The Durban Botanic Gardens is proud of its Palm collection, which punctuates the landscape with an array of trees.

Palms hail from the tropical regions of the world, with most occurring between the Tropics of Cancer and Capricorn.

They belong to the family of Monocotyledons related to reeds and grasses. South Africa has only five different indigenous palm trees that naturally occur in our country.

The oldest surviving palm in the garden was planted in 1873 behind the Tea kiosk – Hyphaene coriacea [Lalla Palm]. The other old palms make up part of the Palm Avenue found inside the fence but along Edith Benson Road. The tallest palms were planted around 1889 and the remainder over the years that followed.

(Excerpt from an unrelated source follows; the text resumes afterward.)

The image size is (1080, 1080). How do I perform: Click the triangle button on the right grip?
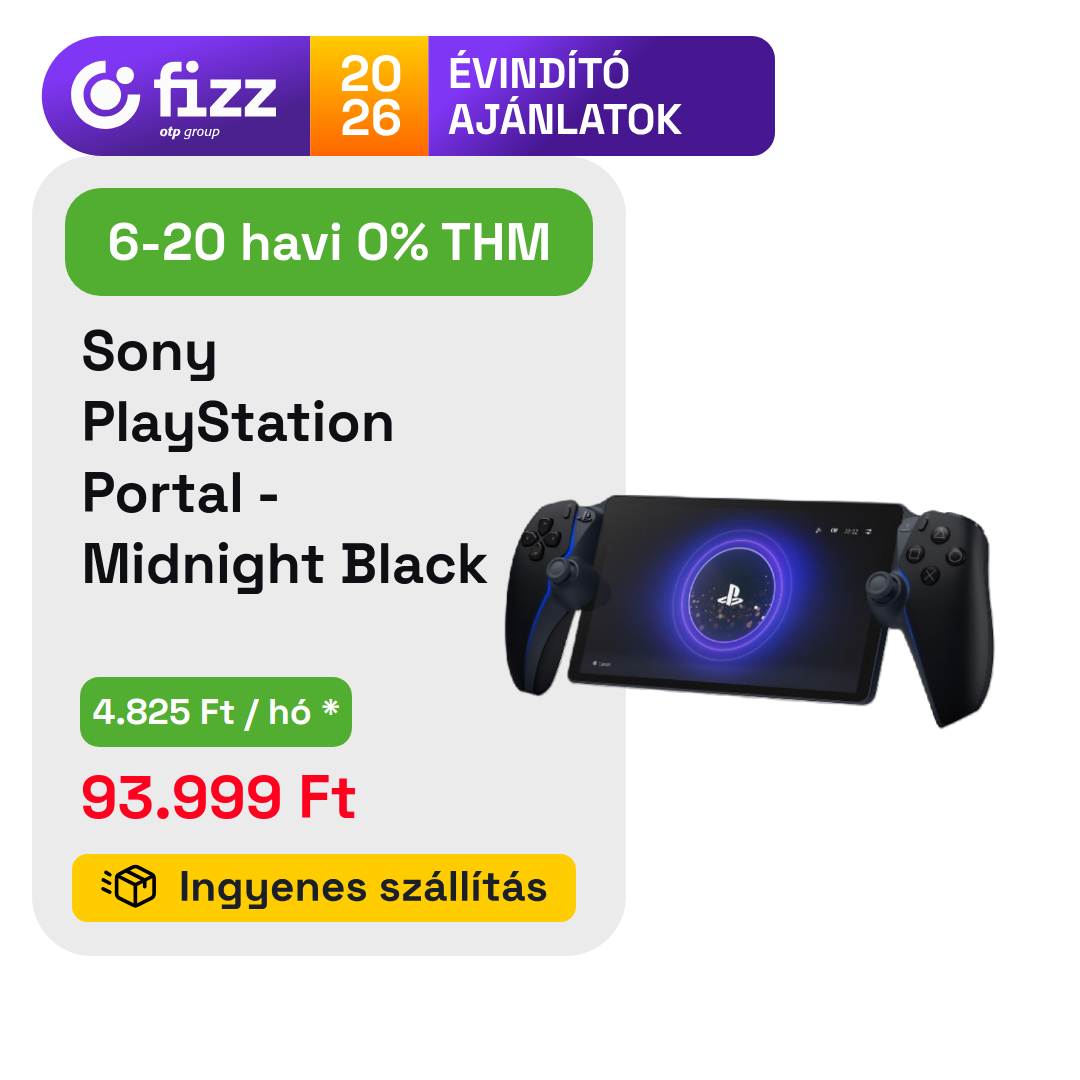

Edith Benson Road was constructed in 1935 and the Syagrus palms were planted along the road. Many of these were replaced in 1986 with Washingtonia robusta palms due to the high vehicle accident rate and many palms being damaged.

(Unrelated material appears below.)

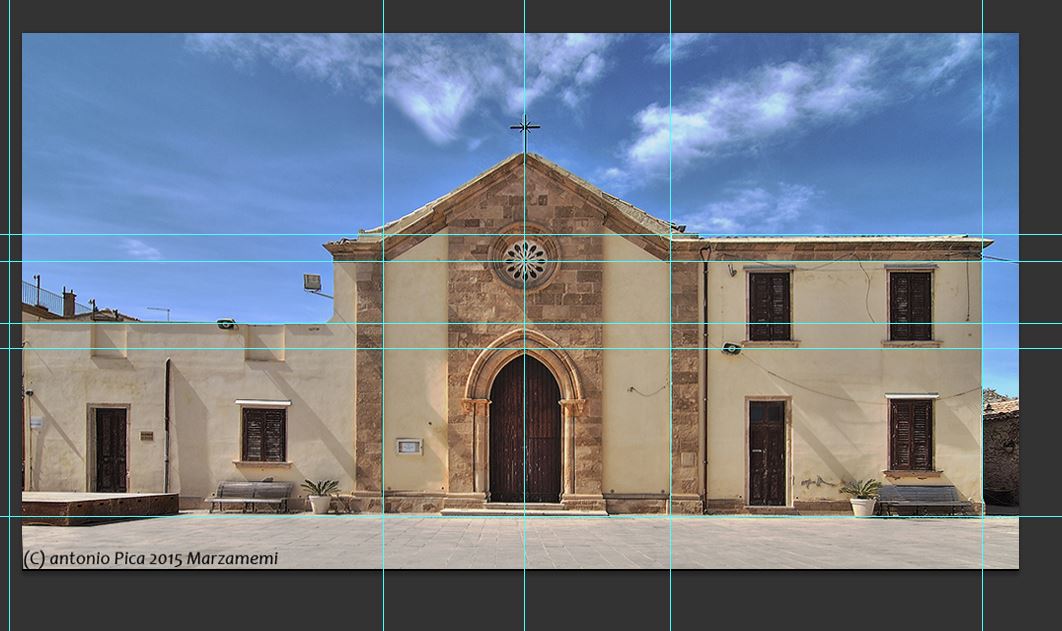Click the door on the far-left building
1062x631 pixels.
tap(110, 449)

These are some of the oldest living plants, dating back from the Mesozoic up to the Jurassic period, around 160 million years ago. Our indigenous cycads come from the genera Encephalartos and Stangeria, and are all protected under strict Nature Conservation laws which require permits to possess, sell, donate or move them.

The collection covers cycads from South Africa, Africa, Australia, Asia and Central America.

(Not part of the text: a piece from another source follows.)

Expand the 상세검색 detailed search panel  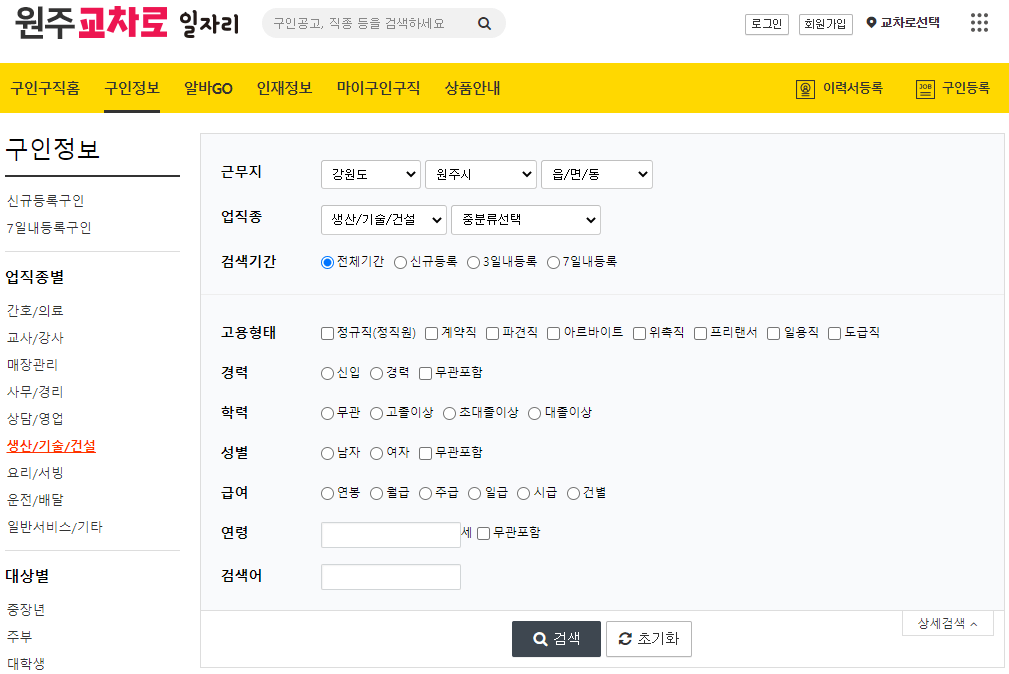[x=946, y=622]
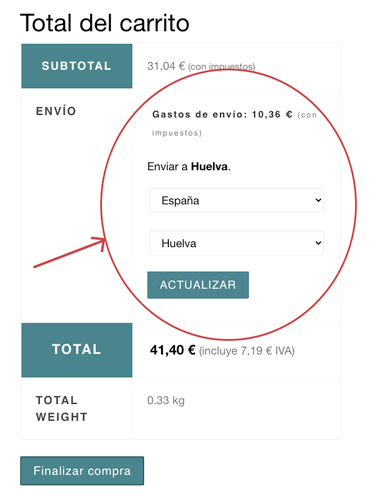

Our rarest cycad is the Encephalartos woodii which can be seen on each of the four corners of the steps leading up towards the herb garden, near Edith Benson Road.

The first of this species was discovered in 1895 in the wild Ngoye forest in Zululand by the then Curator, John Medley Wood. In 1903 some of these stems were brought back to the Gardens by his assistant, James Wylie. This protected cycad species is now extinct in the wild.

The most impressive feature for the Gardens is the very rare Encephalartos woodii cycad – (READ WOODIANA EDITION 2 | Page 6)

Butterfly Habitat Garden

This garden was established in 2015 by Dr Americo Bonkewitzz, a butterfly specialist. This replaced the original COP-17 Beehive project.

The garden was specially designed using plants that provide nectar (food) to attract many different local butterflies, to supply host plants where they can lay their eggs, and where the caterpillars that hatch can eat the correct plants in order to develop into butterflies.

The information boards inside the dome show the life cycle and some of the butterfly species that occur there.

Most of the plants are Indigenous with a few exceptions such as the red Pentas.

Insect surveys are carried out by the Durban Natural History Museum in summer and in winter.

Butterfly courses are run by Americo and details can be obtained from the Information Office or on his website.

Trees / Arboretum

The trees form the back bone and the beauty of the Gardens. Many are over 100 years old and these are named “Centenary Trees”. We have around 90 centenary trees listed, with the age of more being verified.

The majority of the old trees are exotics. Many years ago, settlers were interested in growing plants from distant shores for economic purposes such as tea, coffee and rubber, as well as being influenced by the trend of the Victorian Plant Collecting frenzy at the time.

The Gardens boasts a beautiful old indigenous tree: Ziziphus muconata [Buffalo Thorn / uMphafa].

This is the last remaining tree that would have been part of the original coastal forest, which occurred before emerging development of houses and roads destroyed the surrounding bush and forest. This tree, we hope, will be recognised as a Heritage Tree by the Department of Agriculture and Forestry. This can be found at the top of the Garden above the old water reservoir.